L’atmosfera si fa elettrizzante, quando, attraverso la finestra, qualche farfalla di neve, quella vera, scende, pigramente, sulle case. Segue un grido di gioia, un urlo liberatorio. Dura poco. Il rumore del portone che si apre - nessuno ha sentito il toc-toc - e l’Ispettore scolastico che entra. Alto, robusto, burbero. Scruta, con occhi socchiusi, dietro un paio di lenti spessi, ogni angolo dell’aula. I ragazzi non sanno cosa fare. Guardano il loro maestro, che mantiene un contegno sereno. Timidamente prendono posto nei banchi. Il maestro è il primo a rompere il ghiaccio: “Buon giorno, signor Ispettore! Benvenuto!” “Buon giorno, signor Ispettore!”, ripete, all’unisono, la classe. Dopo aver esaminato tutto e tutti in un silenzio assoluto, l’Ispettore osserva l’albero di Natale.

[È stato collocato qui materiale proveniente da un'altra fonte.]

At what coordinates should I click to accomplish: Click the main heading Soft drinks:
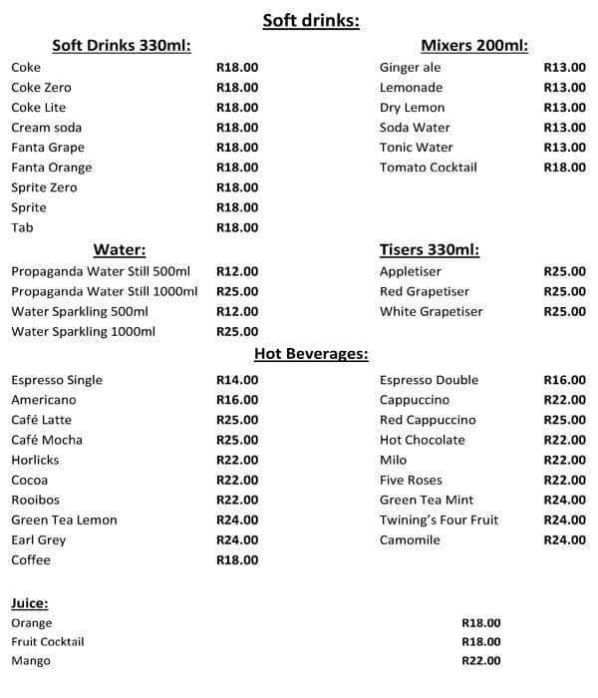tap(311, 20)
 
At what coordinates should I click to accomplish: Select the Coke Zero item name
tap(41, 88)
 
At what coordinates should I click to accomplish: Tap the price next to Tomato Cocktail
tap(564, 168)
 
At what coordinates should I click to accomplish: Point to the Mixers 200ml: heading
tap(473, 46)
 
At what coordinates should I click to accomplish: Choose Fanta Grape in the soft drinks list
tap(48, 148)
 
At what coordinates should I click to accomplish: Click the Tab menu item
tap(22, 227)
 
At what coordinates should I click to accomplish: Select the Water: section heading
tap(120, 249)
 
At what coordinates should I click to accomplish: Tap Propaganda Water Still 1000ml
tap(105, 291)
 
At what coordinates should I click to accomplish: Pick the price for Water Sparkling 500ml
tap(237, 311)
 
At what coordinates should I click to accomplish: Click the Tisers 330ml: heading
tap(430, 249)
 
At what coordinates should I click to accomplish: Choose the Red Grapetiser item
tap(425, 291)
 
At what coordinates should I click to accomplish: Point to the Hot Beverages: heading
tap(311, 354)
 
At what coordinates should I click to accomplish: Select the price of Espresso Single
tap(237, 380)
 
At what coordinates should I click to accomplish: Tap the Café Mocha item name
tap(47, 440)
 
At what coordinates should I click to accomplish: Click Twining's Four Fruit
tap(439, 520)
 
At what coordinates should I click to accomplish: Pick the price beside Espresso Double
tap(564, 380)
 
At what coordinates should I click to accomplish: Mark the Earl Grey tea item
tap(40, 539)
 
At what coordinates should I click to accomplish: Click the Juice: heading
tap(30, 603)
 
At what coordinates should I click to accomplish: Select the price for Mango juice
tap(481, 660)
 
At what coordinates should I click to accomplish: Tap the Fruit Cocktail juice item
tap(48, 641)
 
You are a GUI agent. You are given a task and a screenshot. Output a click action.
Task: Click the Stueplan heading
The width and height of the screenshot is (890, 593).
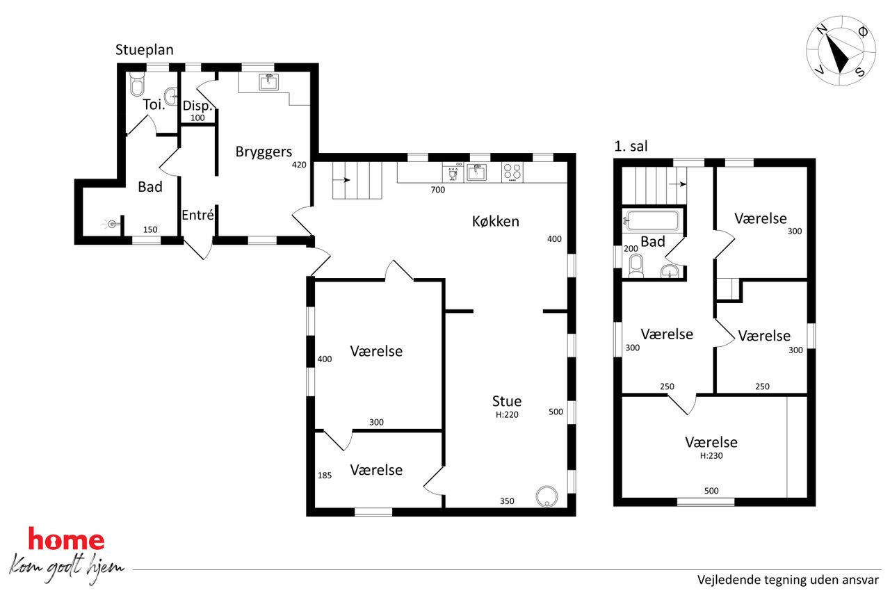[144, 51]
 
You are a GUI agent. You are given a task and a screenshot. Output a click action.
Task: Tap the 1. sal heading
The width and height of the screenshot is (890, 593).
[631, 146]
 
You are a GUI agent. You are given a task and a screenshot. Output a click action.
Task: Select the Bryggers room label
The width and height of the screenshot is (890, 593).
[264, 152]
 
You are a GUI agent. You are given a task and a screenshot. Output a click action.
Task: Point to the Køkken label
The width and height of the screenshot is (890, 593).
[496, 221]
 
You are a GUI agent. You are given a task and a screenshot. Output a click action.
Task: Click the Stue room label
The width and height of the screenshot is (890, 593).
[507, 401]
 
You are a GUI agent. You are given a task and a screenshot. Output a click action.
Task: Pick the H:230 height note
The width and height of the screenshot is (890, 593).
[711, 455]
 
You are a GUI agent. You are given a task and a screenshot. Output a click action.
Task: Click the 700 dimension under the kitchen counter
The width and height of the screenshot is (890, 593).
[438, 190]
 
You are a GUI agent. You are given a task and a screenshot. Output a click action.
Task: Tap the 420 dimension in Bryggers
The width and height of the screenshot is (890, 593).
[299, 165]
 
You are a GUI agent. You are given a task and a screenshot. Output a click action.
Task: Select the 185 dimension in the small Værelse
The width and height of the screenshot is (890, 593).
[325, 475]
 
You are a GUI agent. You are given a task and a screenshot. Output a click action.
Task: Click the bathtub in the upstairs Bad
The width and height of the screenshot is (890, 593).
[652, 221]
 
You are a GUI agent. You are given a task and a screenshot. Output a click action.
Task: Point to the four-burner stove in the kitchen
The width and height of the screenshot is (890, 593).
[512, 172]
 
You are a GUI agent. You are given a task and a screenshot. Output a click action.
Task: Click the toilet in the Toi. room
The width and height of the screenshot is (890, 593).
[137, 84]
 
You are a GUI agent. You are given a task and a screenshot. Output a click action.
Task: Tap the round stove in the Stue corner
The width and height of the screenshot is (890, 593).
[547, 496]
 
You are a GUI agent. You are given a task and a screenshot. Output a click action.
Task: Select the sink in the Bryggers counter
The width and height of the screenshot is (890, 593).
[269, 83]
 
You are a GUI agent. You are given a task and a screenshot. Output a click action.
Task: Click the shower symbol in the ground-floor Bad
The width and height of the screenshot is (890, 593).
[111, 225]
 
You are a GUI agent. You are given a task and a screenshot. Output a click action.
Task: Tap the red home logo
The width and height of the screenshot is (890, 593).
[66, 539]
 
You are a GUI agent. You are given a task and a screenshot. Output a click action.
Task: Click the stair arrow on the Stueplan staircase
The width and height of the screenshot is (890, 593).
[341, 180]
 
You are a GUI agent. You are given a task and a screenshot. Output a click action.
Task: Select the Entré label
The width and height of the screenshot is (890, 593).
[197, 215]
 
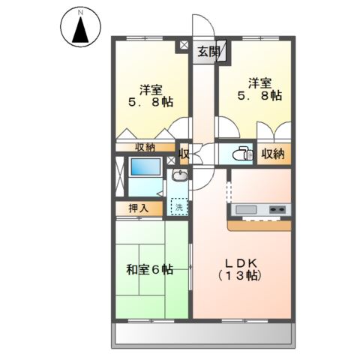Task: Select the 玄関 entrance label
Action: (x=208, y=52)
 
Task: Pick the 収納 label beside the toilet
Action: (x=273, y=154)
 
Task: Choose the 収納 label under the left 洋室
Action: (x=146, y=147)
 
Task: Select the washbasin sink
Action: (x=180, y=177)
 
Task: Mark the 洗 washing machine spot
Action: (x=178, y=206)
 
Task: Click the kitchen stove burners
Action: (x=277, y=208)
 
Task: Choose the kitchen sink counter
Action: (x=247, y=208)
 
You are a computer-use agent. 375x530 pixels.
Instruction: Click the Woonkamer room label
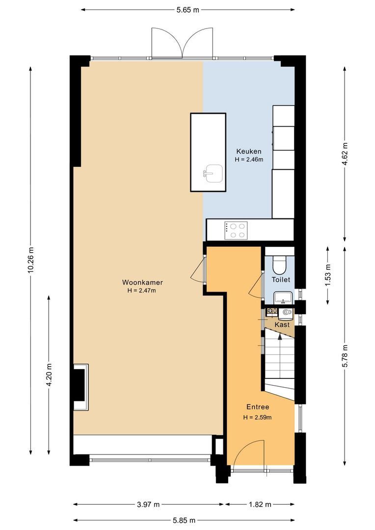(x=142, y=282)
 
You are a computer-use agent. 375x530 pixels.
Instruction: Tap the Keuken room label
(x=249, y=152)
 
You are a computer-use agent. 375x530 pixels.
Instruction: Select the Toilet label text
(x=281, y=280)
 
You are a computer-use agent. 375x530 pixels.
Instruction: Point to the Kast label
(x=282, y=325)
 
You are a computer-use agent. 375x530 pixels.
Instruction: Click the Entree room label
(x=258, y=407)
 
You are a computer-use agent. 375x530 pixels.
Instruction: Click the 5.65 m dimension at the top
(x=188, y=10)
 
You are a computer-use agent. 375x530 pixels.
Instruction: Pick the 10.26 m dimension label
(x=31, y=260)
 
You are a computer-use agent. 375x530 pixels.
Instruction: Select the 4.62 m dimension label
(x=345, y=154)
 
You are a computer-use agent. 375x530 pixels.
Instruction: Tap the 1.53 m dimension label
(x=327, y=275)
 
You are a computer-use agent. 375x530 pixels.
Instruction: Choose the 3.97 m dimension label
(x=148, y=504)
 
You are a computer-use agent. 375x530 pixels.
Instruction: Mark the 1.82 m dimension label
(x=260, y=504)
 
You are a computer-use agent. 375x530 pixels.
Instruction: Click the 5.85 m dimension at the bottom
(x=184, y=520)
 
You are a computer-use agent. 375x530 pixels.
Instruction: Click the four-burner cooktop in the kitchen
(x=236, y=231)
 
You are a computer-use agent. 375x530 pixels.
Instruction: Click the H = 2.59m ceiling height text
(x=257, y=418)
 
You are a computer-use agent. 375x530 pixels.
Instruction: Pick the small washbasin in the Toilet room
(x=283, y=297)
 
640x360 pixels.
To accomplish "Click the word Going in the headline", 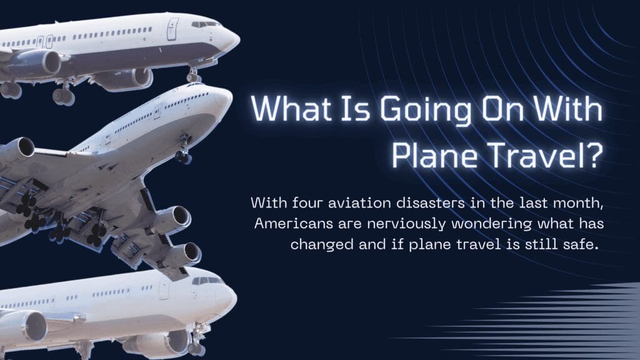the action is (426, 110).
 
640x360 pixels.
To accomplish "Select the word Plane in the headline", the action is (435, 155).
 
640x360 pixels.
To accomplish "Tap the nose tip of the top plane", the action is (239, 39).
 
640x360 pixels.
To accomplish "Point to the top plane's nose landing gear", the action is (194, 75).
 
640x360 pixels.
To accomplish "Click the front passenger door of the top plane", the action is (172, 29).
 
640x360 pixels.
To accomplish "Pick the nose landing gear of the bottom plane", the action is (198, 338).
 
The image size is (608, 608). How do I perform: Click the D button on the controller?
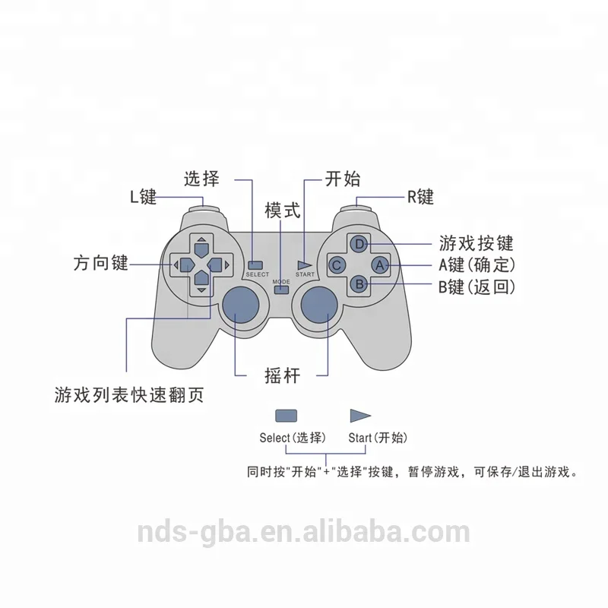[x=359, y=244]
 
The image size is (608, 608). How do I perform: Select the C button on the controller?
[x=338, y=264]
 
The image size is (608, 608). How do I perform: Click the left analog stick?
[x=241, y=306]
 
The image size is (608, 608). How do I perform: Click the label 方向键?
[x=100, y=264]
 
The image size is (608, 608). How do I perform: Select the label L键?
[x=142, y=197]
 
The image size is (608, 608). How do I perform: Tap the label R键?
[x=420, y=197]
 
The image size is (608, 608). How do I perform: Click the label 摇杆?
[x=281, y=374]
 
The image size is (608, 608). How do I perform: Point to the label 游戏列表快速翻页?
[x=128, y=396]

“Vi ho portato l’essenziale”, dichiara. E aggiunge, perentorio: “Manca il Bambinello!” E consegna alcune statuine: un Gesù Bambino, Giuseppe e Maria, i Re Magi, un bue, l’asinello, una capanna di legno, una lavandaia, un mugnaio, un pastore. “E così avrete anche un piccolo presepe.” I ragazzi riprendono fiato. Ora, sono tranquilli. E il maestro ringrazia. L’ispettore tace. Fissa di nuovo l’albero: “Manca ancora qualche cosa!” Poi si rivolge agli scolari con voce cavernosa: “Frugoletti, se venite a scuola il giorno di Natale, mi troverete con un bel vestito rosso. Sarò Babbo Natale! Ho la taglia giusta. Non vi pare?” Ampi sorrisi e volti distesi. Auguri, Babbo Natale, Ispettore gigante!

(omaggio al Maestro Giacomo De Rosis
e all’Ispettore Vincenzo Minisci)


(21 ottobre 2007)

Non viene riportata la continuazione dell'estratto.